Just like banks profit from a “spread” (they earn a higher rate on their investments than they pay to the depositor) , the insurance companies also earn a spread between the rate they earn on their investments and the rate they pay on the retained assets accounts. As well managed banks and life insurance companies all invest relatively similarly and conservatively, how can the insurance companies generally credit beneficiaries with higher interest rates on retained assets accounts than banks would pay depositors on the same funds?
The insurance companies can pay higher rates because they do not have to incur the major cost of acquiring new funds. All those branches and tellers and bank advertisements designed to get you to make deposits at bank X or bank Y are very costly. In contrast, when an insurance company pays out death benefits, the proceeds start out at the insurance company and thus it essentially has a zero cost of acquisition.
You always should ask the insurance company what rate it is paying on the accounts, and check the rate periodically to make sure it is still relatively attractive.
You should also make sure that the insurance company is financially strong and check to see that it remains strong. The insurance company’s financial strength backs up the funds in your account and all other policy benefits. You can check the company’s ratings from such firms such as Bests, Standard & Poors and Moody’s. Remember that the life insurance companies are heavily regulated.
Most retained assets accounts are further protected by your state’s life insurance company guarantee fund that is somewhat comparable to the FDIC. Just as the FDIC has limits as to how much it will protect of any one depositor at any one bank, so do state insurance guaranty funds limit their protection per person per insurance company. The state limits vary, and range from $100,000 to $500,000. (You have to ask the insurance company about the life insurance guarantee fund and the applicable limits as by law in most states the company can not broadcast the fact that there even is a guarantee fund.)
Just as with most other things in life, some diversification is usually a wise idea. Folks with large assets generally know not to keep all their assets at any one bank or brokerage firm. Some diversification always makes sense.
How long someone should leave your funds in a retained asset account is a personal choice. A beneficiary is under no obligation to maintain the retained assets account and can simply write a check for the full amount and close the account.

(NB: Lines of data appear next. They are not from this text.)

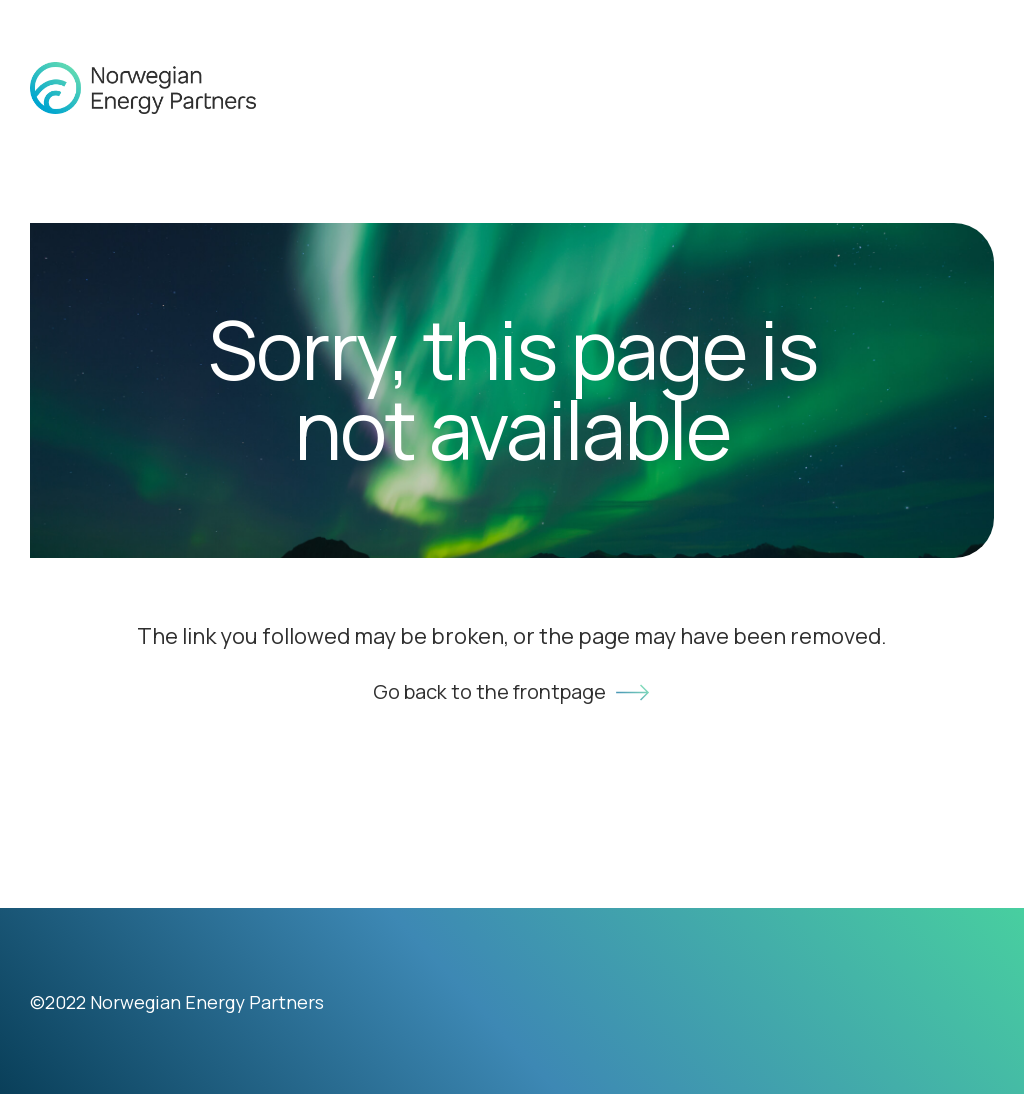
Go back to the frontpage (512, 692)
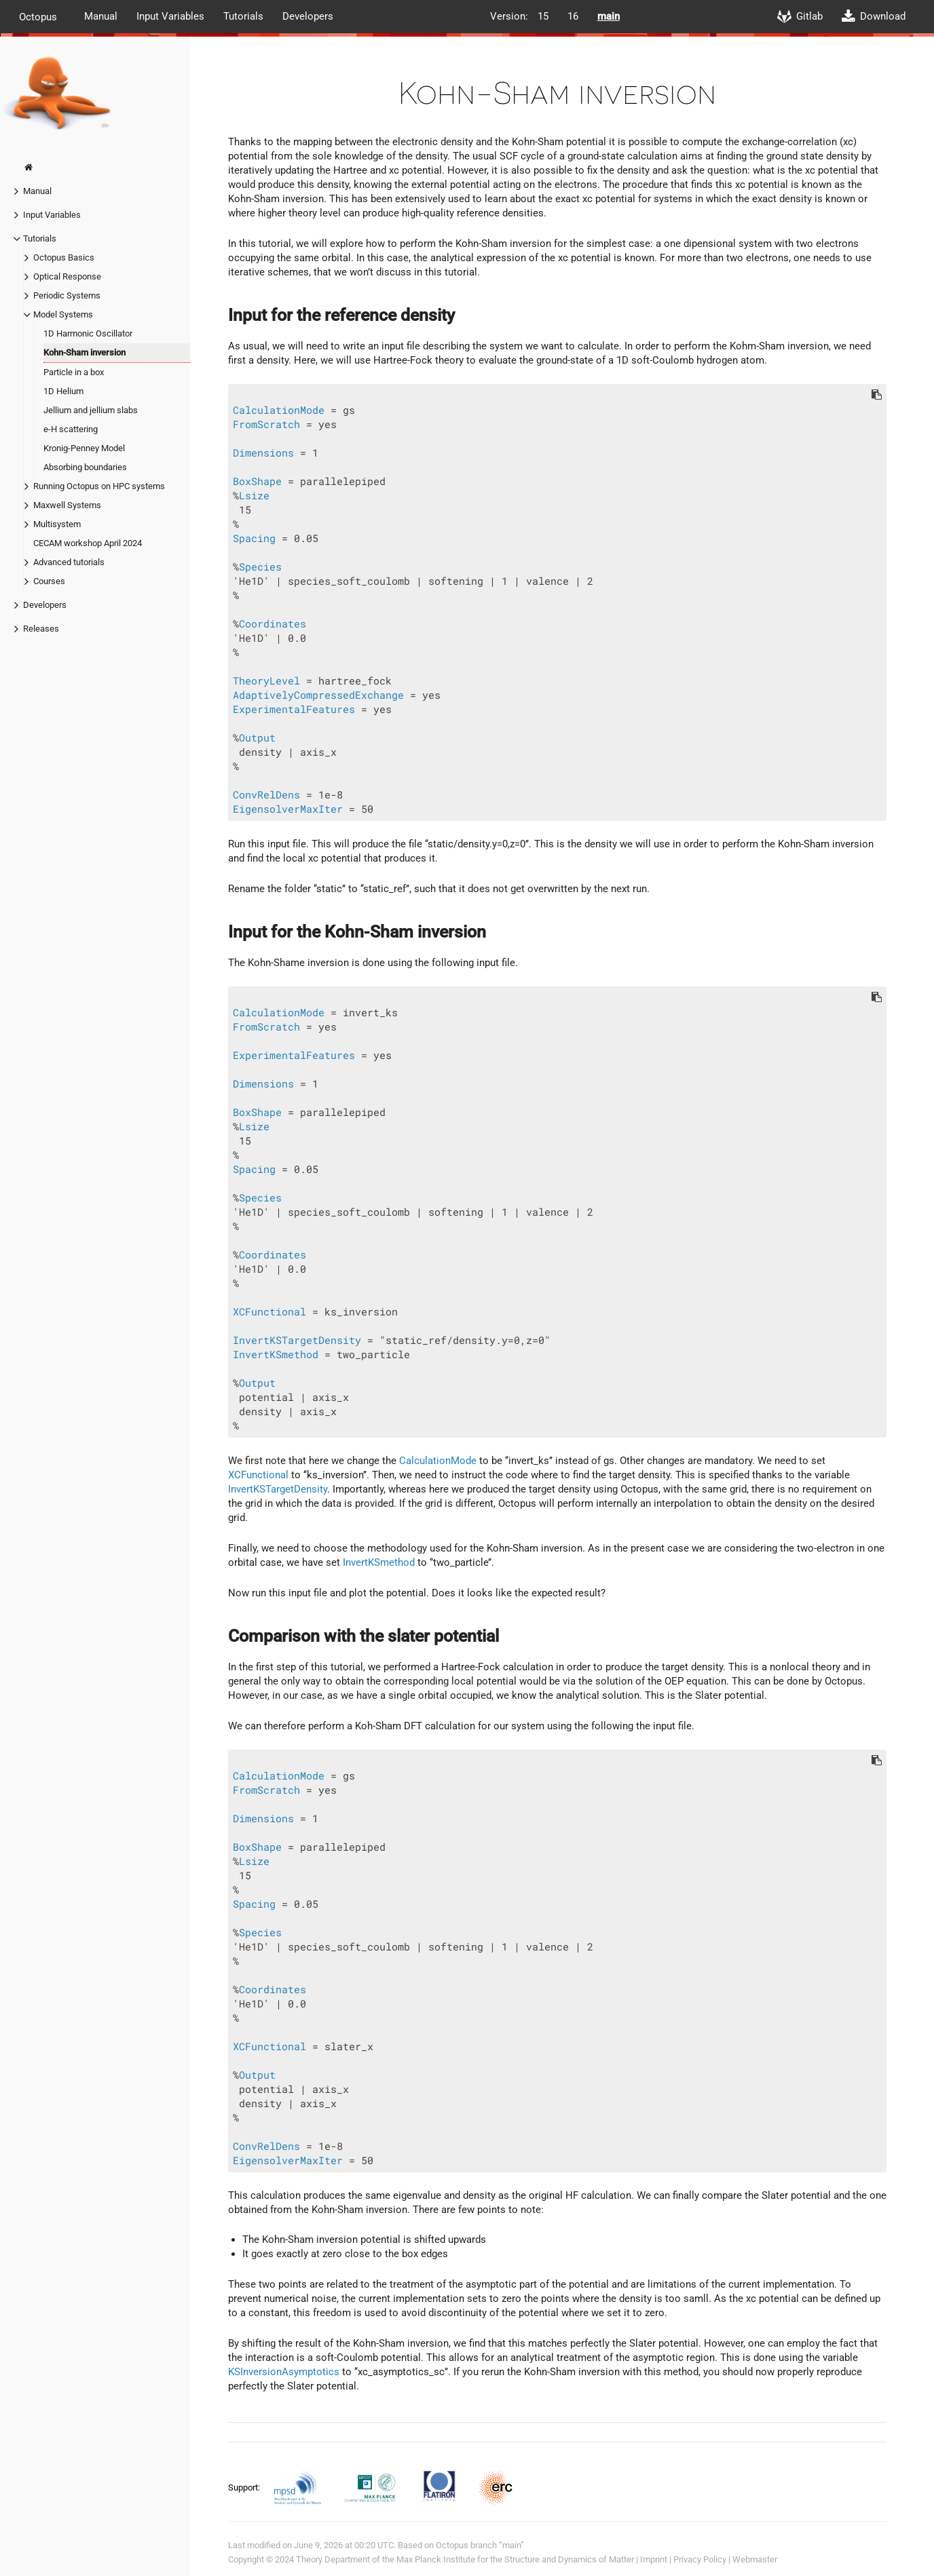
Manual (100, 16)
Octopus (38, 16)
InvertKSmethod (275, 1354)
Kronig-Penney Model (84, 448)
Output (257, 737)
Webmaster (754, 2559)
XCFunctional (269, 1311)
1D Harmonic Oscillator (87, 333)
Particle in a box (73, 372)
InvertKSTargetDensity (297, 1340)
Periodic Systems (66, 295)
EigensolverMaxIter (288, 809)
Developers (307, 16)
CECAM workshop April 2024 (87, 543)
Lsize (254, 495)
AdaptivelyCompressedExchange (318, 695)
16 (572, 16)
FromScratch (266, 424)
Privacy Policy (699, 2559)
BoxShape (257, 481)
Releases (41, 628)
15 (543, 16)
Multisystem (57, 524)
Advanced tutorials (69, 562)
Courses (49, 581)
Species (260, 566)
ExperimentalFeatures (294, 709)
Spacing (254, 538)
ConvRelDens (266, 794)
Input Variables (170, 16)
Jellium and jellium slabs (90, 410)
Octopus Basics (63, 257)
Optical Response (67, 276)
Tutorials (243, 16)
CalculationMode (278, 410)
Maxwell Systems (67, 505)
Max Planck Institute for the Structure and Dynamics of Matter (515, 2559)
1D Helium (63, 391)
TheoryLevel (266, 680)
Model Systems (63, 314)
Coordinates (272, 623)
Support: (245, 2487)
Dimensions (263, 452)
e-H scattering (70, 429)
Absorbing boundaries (85, 467)
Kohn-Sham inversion (84, 352)
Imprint (653, 2559)
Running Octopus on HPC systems (99, 486)
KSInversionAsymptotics (283, 2372)
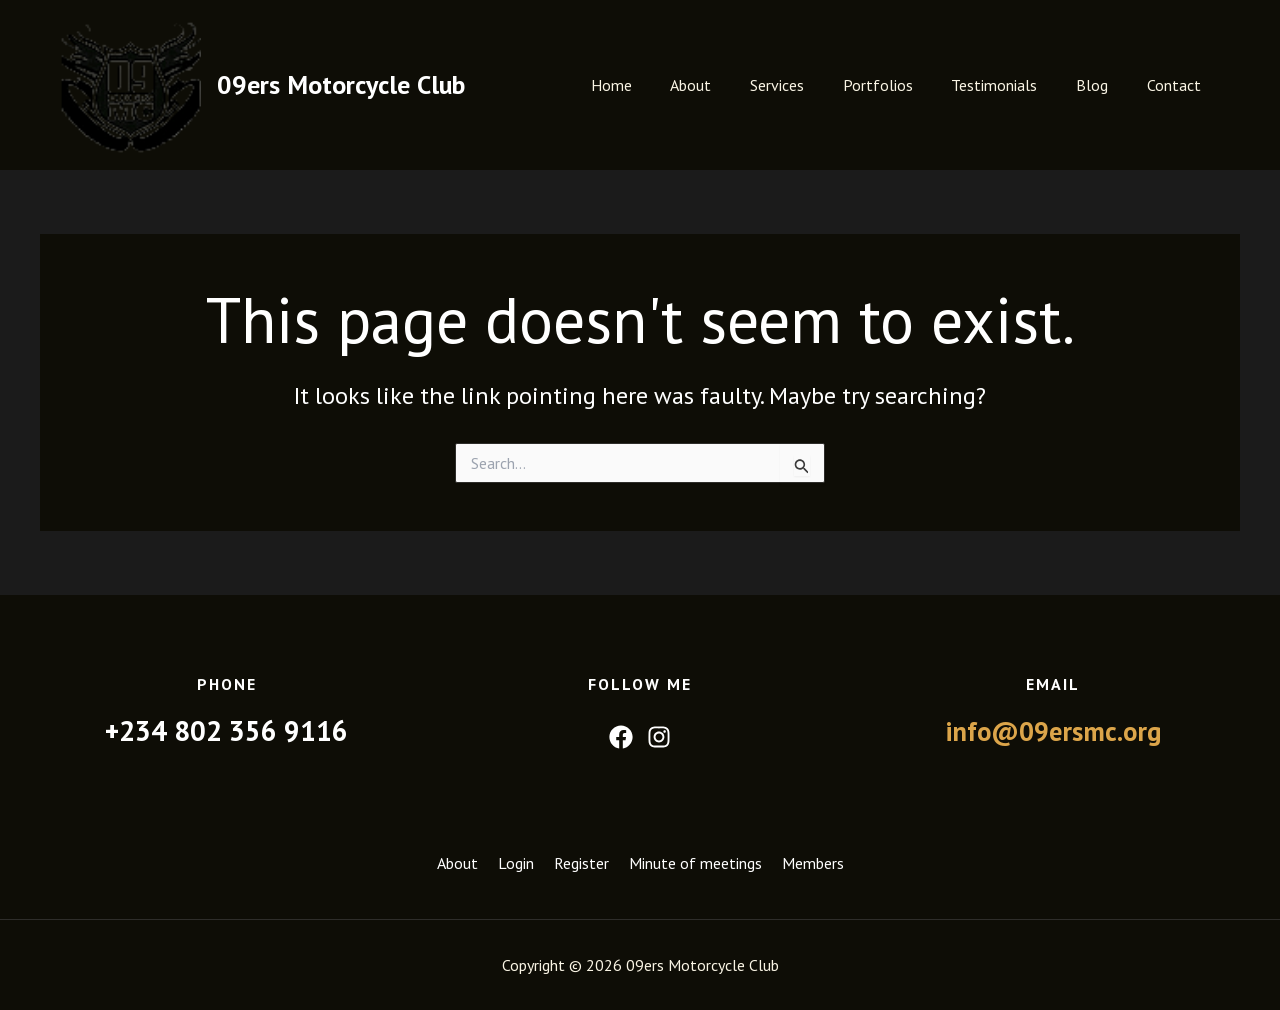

Most beneficiaries do maintain at least some significant part of the insurance money in the retained assets accounts for at least 6 months to 2 years. Some retained asset accounts have been maintained by beneficiaries for more than 20 years. As noted earlier the interest rates are often very favorable, the proceeds are backed by the full financial strength of the insurance company (and in many cases further backstopped by the applicable state life insurance guarantee fund), the account is free, and funds are readily accessible when needed. Yet one of the greatest benefits of retained asset accounts has nothing to do with investments or returns or safety.
Retained asset accounts give people time to decide at a very difficult moment in their lives. Repeated studies have shown that people who inherit large sums – through bequests under Wills or from life insurance, just as people who win lotteries – often burn through the money within a few years. The money looks like a large sum, and they spend it, often recklessly, give it away to family and charities in an amount detrimental to their own financial security, or make unwise and inappropriate investments with the money, or being vulnerable are swindled out of it.
Retained assets accounts help people mentally separate their life insurance proceeds – which are typically required for one’s long-term financial security – from everyday money and thereby protect themselves for the long haul.